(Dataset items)
____

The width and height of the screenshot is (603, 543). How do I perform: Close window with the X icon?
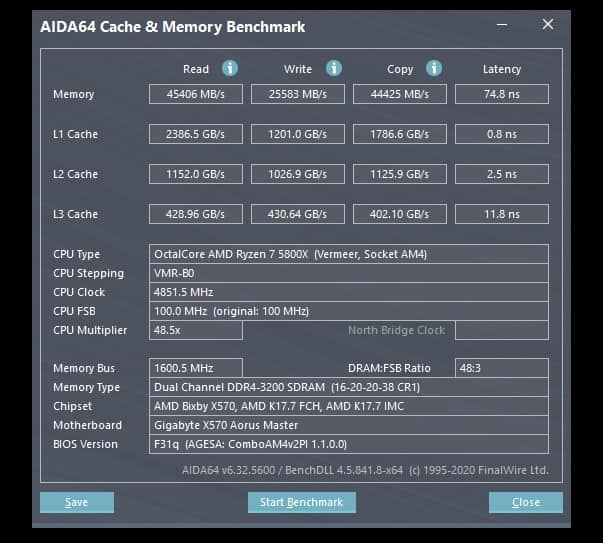548,24
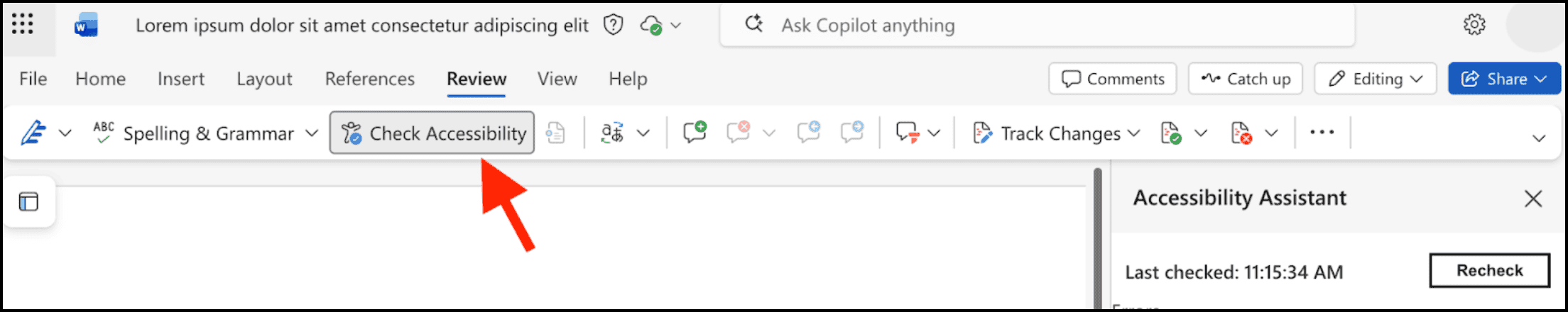Screen dimensions: 1568x312
Task: Toggle Check Accessibility pane
Action: point(432,133)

____

What the task asks:
Word for word, give the entries back in full; the pictures do not belong in the copy.

Output below:
The width and height of the screenshot is (603, 543). How do I perform: Close window with the X icon?
548,24
Screen dimensions: 1568x312
Task: Toggle Check Accessibility pane
Action: point(432,133)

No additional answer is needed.